**TO DO:**
Which of the lines in the data mention the string "price"? List them all.

[Pixel coordinate grounding data]

▬▬▬▬▬▬

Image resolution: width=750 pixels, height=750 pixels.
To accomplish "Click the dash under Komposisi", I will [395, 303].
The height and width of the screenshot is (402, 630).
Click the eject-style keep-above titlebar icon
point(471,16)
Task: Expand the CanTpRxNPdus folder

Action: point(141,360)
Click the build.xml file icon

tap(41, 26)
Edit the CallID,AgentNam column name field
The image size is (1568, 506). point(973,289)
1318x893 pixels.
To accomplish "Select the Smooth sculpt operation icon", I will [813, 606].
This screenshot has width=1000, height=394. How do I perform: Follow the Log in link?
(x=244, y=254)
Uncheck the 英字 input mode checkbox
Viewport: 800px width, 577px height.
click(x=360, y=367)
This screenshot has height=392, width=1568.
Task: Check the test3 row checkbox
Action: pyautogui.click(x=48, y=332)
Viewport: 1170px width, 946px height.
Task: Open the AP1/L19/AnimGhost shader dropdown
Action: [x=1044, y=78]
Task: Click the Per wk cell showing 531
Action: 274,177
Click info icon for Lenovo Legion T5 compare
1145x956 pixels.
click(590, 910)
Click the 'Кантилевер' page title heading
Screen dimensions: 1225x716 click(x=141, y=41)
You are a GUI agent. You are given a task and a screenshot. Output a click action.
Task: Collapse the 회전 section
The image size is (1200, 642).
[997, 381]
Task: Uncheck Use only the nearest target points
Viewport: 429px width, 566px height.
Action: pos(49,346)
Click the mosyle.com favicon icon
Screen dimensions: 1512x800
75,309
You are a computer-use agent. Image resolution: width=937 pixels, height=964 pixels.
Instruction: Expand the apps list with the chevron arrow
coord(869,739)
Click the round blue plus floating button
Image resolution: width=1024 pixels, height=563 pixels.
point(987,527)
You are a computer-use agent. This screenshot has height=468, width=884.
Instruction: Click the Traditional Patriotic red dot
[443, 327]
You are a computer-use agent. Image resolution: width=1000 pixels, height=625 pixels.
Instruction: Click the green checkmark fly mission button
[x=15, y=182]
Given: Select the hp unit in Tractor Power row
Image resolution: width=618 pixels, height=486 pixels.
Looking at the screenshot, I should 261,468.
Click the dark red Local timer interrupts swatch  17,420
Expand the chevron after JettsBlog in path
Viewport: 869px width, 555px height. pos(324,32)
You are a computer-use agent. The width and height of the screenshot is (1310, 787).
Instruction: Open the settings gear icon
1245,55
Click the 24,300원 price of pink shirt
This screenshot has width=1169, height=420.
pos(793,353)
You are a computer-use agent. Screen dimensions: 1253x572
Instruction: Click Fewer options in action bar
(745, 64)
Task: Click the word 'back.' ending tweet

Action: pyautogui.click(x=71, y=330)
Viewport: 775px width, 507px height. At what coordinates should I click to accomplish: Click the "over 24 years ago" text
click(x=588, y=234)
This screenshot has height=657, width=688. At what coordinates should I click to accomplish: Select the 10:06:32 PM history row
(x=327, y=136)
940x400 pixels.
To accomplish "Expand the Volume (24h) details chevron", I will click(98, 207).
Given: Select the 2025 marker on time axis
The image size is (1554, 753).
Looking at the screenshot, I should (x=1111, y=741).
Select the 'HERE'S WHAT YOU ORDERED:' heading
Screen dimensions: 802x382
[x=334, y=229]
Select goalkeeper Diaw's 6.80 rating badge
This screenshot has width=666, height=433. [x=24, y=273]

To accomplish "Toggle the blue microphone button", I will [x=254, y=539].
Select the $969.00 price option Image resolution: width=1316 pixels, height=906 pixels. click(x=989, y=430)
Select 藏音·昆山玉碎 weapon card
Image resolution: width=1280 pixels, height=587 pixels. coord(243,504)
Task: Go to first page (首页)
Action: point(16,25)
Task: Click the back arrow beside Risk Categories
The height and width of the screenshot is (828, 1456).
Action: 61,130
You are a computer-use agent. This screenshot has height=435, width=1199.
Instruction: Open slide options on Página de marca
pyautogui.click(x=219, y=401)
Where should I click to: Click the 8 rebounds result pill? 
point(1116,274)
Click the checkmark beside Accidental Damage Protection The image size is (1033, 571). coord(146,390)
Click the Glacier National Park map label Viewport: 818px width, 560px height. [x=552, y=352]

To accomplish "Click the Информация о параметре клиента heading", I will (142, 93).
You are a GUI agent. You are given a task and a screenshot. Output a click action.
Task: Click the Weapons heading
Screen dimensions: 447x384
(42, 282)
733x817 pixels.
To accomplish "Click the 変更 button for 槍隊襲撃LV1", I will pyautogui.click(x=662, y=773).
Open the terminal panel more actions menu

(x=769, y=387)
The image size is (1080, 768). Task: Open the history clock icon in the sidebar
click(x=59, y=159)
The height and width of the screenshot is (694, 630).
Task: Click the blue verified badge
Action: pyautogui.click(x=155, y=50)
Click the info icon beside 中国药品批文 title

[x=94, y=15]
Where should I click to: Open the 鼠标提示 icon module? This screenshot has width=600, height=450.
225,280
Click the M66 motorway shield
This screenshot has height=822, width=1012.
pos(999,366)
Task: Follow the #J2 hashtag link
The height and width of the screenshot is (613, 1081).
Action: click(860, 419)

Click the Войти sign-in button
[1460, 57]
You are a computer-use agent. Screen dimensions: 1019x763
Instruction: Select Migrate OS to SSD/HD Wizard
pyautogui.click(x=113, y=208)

▬▬▬▬▬▬

**TASK RESULT:**
Click the 24,300원 price of pink shirt
Select the $969.00 price option Image resolution: width=1316 pixels, height=906 pixels. click(x=989, y=430)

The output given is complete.